→ WORK TO BE COMPLETED:
Carry on the forum exchange about doubting a path to medical school, starting right after its final sentence.

→ PASSAGE FOR REVIEW:

⁂


    What are some ways you recommend someone to explore their interests after graduating college? Is there a certain amount of love you need to have for a job, in order for you to take it, or is being indifferent good enough? A lot of my classmates in undergrad are similar to me in not loving their jobs, but just tolerating it because it pays well and they’re good at it. I guess passion is more important if you’re committing to medical school, however, and they were doing something else.

    What makes everything more complicated is that I live with my single parent right now, and they were recently diagnosed with a terminal cancer, with several years to live. It would be such a shame for me to commit to something so demanding as medical school in a different city, not being able to spend time with my parent, working on a path/dream that I’m not totally sure I want.

    1. Hi BT,

      Appreciate you sharing your situation here. The hardest step is bringing up ambivalence to begin with 🙂

      I’ve been thinking about your message over the weekend and keep coming back to your last sentence. First, I must say that my experience is certainly different than yours for a couple of reasons: 1) I was staying in the city I lived in prior for medical school 2) your mother’s diagnosis. I do understand your comments about not being on the right path well though. With that in mind, I can offer honesty inside my own experience, which is what I believe you’ve asked for.

      Would I still do it, if I could go back to the months before medical school, knowing what I do now? No, I would not.

      Investing 7-9 years of your life (med school + residency) during identity forming years of early adulthood is not something I would do again, knowing what I do now. Years of living in a fractured state, wanting a different life, is not something I would willfully repeat. Increased certainty does not equal happiness. That said, my answer comes from where I am now. I am only here, building a life I love, because of the path I’ve walked. Whether I went to medical school or not, I would have got myself into the same issues that medicine represented. So, that said, I wouldn’t change a thing about what’s happened as I’m grateful for what it’s given me but would choose differently if back in that same place again. Hope that makes sense.

⁂

→ INPUT DATA:

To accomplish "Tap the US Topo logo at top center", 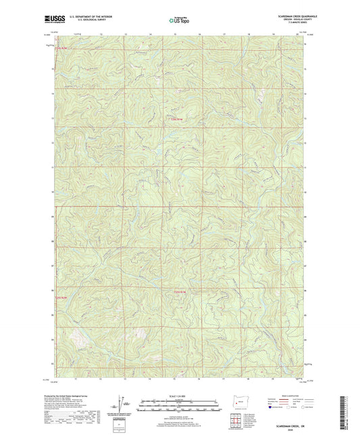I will click(178, 20).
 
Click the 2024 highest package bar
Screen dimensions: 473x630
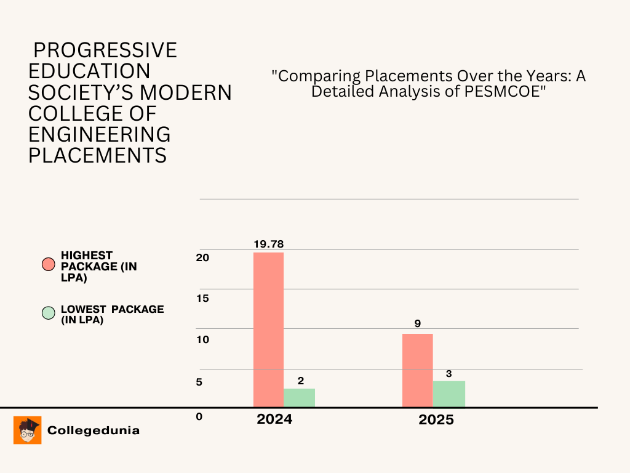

⁂

→ TASK ANSWER:
      Your next question: what are some ways you recommend someone to explore their interests after graduating college? Well, first you need to know what you’re interested in. If there’s no clarity here, just keep asking yourself big questions: “What would I love to wake up and do all day?” “What would meaningful work look like to me?” “What does my ideal work day look like?” I tried these practices for months (if not years), before real clarity arrived, so I believe in asking the questions just for the sake of asking the questions. They eventually led me to bigger choices and into what I do now. It took about a year for anything concrete to arrive, but it was so worth it! I read books in the areas I enjoy (the outdoors, entrepreneurship, real estate) which helped me till the soil for ideas to sprout. Sorry if no specific advice arrived here, I’m realizing that the exploration of interests took many small steps for bigger ideas to be realized!

      And your last question: Is there a certain amount of love you need to have for a job, in order for you to take it, or is being indifferent good enough? Life is really hard no matter which path you take. Forgoing medical school and moving to the mountains would have been an incredibly difficult life decision for me. Not doing that, not following my dream, while studying for board exams and doing clinical rotations was also incredibly difficult. I’ve found in life that having heart in your decisions allows for meaning to come from the suffering a little easier. Any path will be hard. I try to remind myself of this consistently. And if you go down a wrong path, you can always get off! Action is better than paralysis and no perfect choice ever arrives.

      At the end of the day, just listen to yourself and perhaps ask yourself those questions you asked me. I like to flash forward and think about how I want to feel while telling my kids and grandkids about my life. That perspective has helped me make hard choices, especially recently.

      Thank you again for sharing where you’re at. I wish you best in figuring it all out.